Nova Scotians are worse off because of Liberal broken promises

October 21, 2015


Nova Scotians who trusted Stephen McNeil to keep his election promises have “been let down by the Premier,” says NDP Leader Maureen MacDonald. She made the comments on the eve of the 2-year anniversary of the McNeil government’s swearing-in.

“It’s not just that these broken promises call into question the Premier’s credibility, but they’ve had a negative impact on the lives of many Nova Scotians,” says MacDonald. “Screen industry professionals, health care workers, students, seniors, not-for-profit organizations, new graduates, people suffering from mental illness and families struggling to make ends meet are worse off today than they were two years ago because of this Liberal government. They are rightfully disappointed that Stephen McNeil has not been the Premier he promised to be.”

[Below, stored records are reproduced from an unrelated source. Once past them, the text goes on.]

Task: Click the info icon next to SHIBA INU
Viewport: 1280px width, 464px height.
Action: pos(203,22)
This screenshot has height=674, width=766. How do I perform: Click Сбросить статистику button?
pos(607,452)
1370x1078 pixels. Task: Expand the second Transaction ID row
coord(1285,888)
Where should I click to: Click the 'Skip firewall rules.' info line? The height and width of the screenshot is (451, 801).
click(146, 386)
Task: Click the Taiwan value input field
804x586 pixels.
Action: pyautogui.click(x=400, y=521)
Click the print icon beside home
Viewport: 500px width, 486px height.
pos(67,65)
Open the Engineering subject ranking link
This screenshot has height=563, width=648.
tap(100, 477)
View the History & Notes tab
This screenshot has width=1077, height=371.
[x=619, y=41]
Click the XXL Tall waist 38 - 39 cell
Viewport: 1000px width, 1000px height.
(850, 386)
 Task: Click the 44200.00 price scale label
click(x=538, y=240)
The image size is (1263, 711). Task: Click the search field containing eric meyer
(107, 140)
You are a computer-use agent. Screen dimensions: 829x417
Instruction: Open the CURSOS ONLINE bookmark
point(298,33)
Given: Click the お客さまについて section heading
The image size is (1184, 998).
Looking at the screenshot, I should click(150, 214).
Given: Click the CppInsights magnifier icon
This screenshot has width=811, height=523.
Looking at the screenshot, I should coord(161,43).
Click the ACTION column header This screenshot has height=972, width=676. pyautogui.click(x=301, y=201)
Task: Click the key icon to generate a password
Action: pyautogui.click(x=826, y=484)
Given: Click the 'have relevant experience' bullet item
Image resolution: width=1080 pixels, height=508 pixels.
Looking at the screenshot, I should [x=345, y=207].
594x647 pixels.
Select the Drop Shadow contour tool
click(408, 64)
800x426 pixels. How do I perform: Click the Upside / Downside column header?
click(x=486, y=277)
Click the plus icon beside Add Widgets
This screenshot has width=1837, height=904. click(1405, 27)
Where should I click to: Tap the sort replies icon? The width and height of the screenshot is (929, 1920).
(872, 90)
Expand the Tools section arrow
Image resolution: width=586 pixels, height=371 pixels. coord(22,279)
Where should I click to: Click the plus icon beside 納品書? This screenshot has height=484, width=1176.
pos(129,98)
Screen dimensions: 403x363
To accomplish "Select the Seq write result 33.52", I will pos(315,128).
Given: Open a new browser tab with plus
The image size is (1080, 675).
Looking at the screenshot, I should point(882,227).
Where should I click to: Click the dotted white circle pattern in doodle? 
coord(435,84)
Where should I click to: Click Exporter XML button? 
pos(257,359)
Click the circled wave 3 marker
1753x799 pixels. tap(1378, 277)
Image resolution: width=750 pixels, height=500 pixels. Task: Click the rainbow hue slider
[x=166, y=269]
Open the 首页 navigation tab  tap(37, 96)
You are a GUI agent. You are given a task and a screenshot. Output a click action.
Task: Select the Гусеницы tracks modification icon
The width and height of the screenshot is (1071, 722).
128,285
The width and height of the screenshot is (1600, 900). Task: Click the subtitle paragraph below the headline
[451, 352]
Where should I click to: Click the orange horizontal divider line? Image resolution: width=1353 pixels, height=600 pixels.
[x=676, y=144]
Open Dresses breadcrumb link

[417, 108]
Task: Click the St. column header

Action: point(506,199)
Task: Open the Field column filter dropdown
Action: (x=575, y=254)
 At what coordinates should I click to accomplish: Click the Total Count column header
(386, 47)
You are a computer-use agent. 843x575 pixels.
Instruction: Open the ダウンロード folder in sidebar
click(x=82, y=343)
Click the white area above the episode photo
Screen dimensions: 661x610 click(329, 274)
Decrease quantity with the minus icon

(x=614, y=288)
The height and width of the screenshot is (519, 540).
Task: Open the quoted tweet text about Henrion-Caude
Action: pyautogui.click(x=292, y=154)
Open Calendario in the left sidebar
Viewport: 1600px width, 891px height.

The list of Liberal broken promises includes the following:

Cut the film tax credit after promising to extend it for five years;
• Allowed Nova Scotia Power to hide Efficiency Nova Scotia fee on power bills after promising to force shareholders to pay for that cost;
• Took away the right to strike from health care workers with Bills 30 and 37, after running ads promising to respect their “hard earned collective rights”;
• Did not update the Continuing Care strategy in spite of promise to do so “immediately,” instead they cut funding to nursing homes and placed a moratorium on long term care beds;
• Removed cap and allowed highest tuition increase in Canada and eliminated the Graduate Retention Rebate after promising to “work to make university more affordable”;
• Cut funding to organizations such as Eating Disorders Nova Scotia, Hope Blooms and the CNIB after Liberal platform promised to develop “multi-year funding agreements” with not-for-profits;
• Nova Scotia has worst wait times for hip and knee replacement surgeries in Canada after Liberals made platform commitment to reduce them;
• Rejected their own promise to make 30 day timeline for freedom of information requests legally binding;
• They did not break Nova Scotia’s Power monopoly;
• Gave $22 million to RBC after promising to end “corporate handouts”;
• Spent $5 million on severances to health authority executives after promising DHA amalgamation would save $13 million annually, they later admitted the promise was “oversimplified.”

On September 7, 2013 during his campaign kickoff, Stephen McNeil told a gathering of supporters “I’m not going to tell Nova Scotians something to earn their vote that I’m not prepared to deliver on in the next day after the election.” McNeil reiterated this commitment to a national CBC audience on October 9, 2013, telling Evan Solomon he would not be a Premier that says “things are worse than I thought they were so I have to break this promise.”

MacDonald adds, “Perhaps Stephen McNeil’s two biggest broken promises were telling Nova Scotians he could be trusted to keep his commitments and that he wouldn’t make excuses if he didn’t. For the last two years it has been nothing but broken promises and finger-pointing from this Liberal government.”